People respond positively to an offer that they recognise either because they’re familiar with it or because it’s something new to which they are open.
Accordingly the meaning understood by the observer of an offer is crucial and language needs to be used in a way that those for whom it is intended understand – or at least recognise.
As digital products and services become increasingly more sophisticated and complex, and often confusing, there is a move towards categorising some software offers with the labels no-code & low-code, intended apparently to widen the potential market for such software.
These are obviously very important sector defining labels / buzz-words that mean a great deal to the people using them – but the question is
do they actually mean anything useful to people in their intended market?
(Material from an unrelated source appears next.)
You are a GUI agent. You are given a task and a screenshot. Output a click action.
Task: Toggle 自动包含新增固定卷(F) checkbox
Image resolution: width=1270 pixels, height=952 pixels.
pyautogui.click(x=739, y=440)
What is the intended market?
Campaigns based on these concepts are looking to encourage take up from those who do not see themselves as software programmers. Pro-code seems to apply to the sort of software that these people would necessarily avoid trying to use and is used as a comparator for something completely different which is offered as being necessarily easier to use and hence more accessible to the novice.
This approach appears to be most relevant in the productivity area
This area is traditionally occupied by spreadsheets. After email, spreadsheets were the killer application that made it justifiable to buy a personal computer for a business. This was before web browsers became popular – since there wasn’t much web to browse at that time.
Even today, in many educational institutions, spreadsheets are used as a means of teaching about databases because visually the concept of rows and columns is entirely understandable when looking at a spreadsheet. As are calculations based on data.
But spreadsheets rapidly become extremely difficult to use when you try and take their metaphorical similarity to a database much further.